Procedure Participants underwent efficacy measurements 24 h before the first dose of study drug and during the last 24 h of each treatment period (on days 0, 14, 22, and 36). These included 24-h ambulatory cough monitoring, assessment of cough VAS, and patient reported outcomes.  At the end of each treatment period, the global impression of change for cough, breathlessness, and overall quality of life (better, same, or worse) were recorded. A final follow-up remote telephone call was conducted 2 weeks after administration of the last treatment. 

Procedure Cough frequency was measured using the VitaloJAK cough monitor ( Vitalograph , Buckingham, UK), which is a custom built ambulatory digital recording device with a microphone and contact sensor applied at the sternum. The sound files were processed using validated custom-written software to remove periods of silence and non-cough sounds. Cough sounds were manually counted with audio-editing software 

Outcome The primary efficacy endpoint was the percentage change in frequency of daytime or awake cough (coughs per h) from baseline as centrally assessed by objective digital cough monitoring at day 14 (end of period 1) and day 36 (end of period 2).
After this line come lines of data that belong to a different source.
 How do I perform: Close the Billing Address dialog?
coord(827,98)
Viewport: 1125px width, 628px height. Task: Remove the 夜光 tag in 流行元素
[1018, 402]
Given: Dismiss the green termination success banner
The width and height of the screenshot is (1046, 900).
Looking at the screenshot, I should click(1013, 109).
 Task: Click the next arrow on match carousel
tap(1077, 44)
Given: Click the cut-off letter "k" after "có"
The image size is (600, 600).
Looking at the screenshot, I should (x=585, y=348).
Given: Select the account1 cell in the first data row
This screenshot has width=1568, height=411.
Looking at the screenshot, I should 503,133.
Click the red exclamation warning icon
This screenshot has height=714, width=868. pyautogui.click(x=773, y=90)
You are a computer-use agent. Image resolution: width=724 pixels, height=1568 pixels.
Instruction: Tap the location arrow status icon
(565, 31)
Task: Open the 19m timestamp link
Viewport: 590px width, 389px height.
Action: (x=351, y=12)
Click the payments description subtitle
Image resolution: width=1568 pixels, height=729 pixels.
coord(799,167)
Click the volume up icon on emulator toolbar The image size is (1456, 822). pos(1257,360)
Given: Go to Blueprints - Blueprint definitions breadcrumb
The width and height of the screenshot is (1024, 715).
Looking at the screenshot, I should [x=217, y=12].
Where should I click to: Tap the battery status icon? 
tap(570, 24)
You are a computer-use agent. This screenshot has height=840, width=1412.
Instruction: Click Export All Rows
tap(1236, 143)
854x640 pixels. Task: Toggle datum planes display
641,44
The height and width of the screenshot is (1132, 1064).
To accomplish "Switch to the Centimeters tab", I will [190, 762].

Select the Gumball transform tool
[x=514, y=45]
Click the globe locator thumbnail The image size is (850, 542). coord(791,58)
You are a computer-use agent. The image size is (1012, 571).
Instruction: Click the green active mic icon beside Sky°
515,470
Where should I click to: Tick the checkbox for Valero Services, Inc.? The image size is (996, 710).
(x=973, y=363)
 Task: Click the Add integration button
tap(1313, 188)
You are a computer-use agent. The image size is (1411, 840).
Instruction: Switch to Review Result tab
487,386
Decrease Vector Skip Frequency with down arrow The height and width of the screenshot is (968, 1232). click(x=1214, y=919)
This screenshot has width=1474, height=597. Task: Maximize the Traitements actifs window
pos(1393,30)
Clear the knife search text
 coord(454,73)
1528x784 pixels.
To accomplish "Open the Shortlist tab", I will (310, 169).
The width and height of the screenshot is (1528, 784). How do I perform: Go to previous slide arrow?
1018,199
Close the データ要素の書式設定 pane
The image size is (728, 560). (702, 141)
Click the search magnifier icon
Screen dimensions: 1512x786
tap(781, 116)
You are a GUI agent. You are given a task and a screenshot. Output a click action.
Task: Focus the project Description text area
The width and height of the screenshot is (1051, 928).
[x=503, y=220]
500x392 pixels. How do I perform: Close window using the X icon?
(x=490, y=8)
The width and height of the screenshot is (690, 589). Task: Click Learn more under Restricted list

Secondary outcomes were change from baseline in patient reported outcomes ( ie , cough VAS, Leicester Cough Questionnaire, Dyspnoea-12, Hospital and Depression Scale, King’s Brief Interstitial Lung Disease questionnaire, Living with IPF questionnaire impacts and symptoms); and change from baseline in global impression of change in overall quality of life, cough, and breathlessness. 

Outcome In the analysis for the primary outcome, controlled-release morphine treatment reduced daytime cough frequency by 39·4% compared with placebo. Mean daytime cough frequency changed from 21·6 coughs per h at baseline to 12·8 coughs per h on day 14 with morphine treatment, and from 21·5 coughs per h at baseline to 20·6 coughs per h at day 14 in the placebo group. In the per-protocol analysis, treatment with morphine reduced daytime cough frequency by 40·3% compared with placebo. 

Outcome Treatment with controlled-release morphine improved all cough-related patient-reported outcomes: cough VAS reduced by 16·1 mm and Leicester Cough Questionnaire increased by 1·8 points from baseline. Morphine had no effect on breathlessness (as measured by Dyspnoea-12 and L-IPF Symptoms dyspnoea domain), anxiety or depression scores  With respect to global impression of change, morphine treatment led to an improvement in cough in over half of participants and overall quality of life in a third 

Limitation of the study Patients with severe fibrosis, in particular individuals requiring long-term oxygen therapy and with a life expectancy of less than 6 months, were excluded.  Subjective opioid withdrawal measures were not examined. A 7-day washout window has been used in previous trials of morphine and was used here. Morphine clearance was not tested.

Limitation of the study A fixed dose of morphine was used in this study; however, titrating or escalating dosages might be beneficial for individuals who did not respond to treatment  Treatment with morphine was only administered for 2 weeks. Therefore, the durability of the antitussive effect of morphine and its long-term safety should be assessed in randomised controlled trials. 

Summary This multicentre study shows that low-dose controlled-release morphine is effective in reducing awake cough frequency and improving quality of life in participants with significant IPF-related cough. Morphine reduced daytime cough frequency by at least 20% and improved the global impression of change in cough in more than half of patients.  In the study, treatment with morphine reduced cough frequency by 39·4% at 14 days compared with placebo, improved Leicester Cough Questionnaire scores by 1·8 points compared with baseline, and reduced L-IPF cough domain scores by 10·8 points compared with baseline.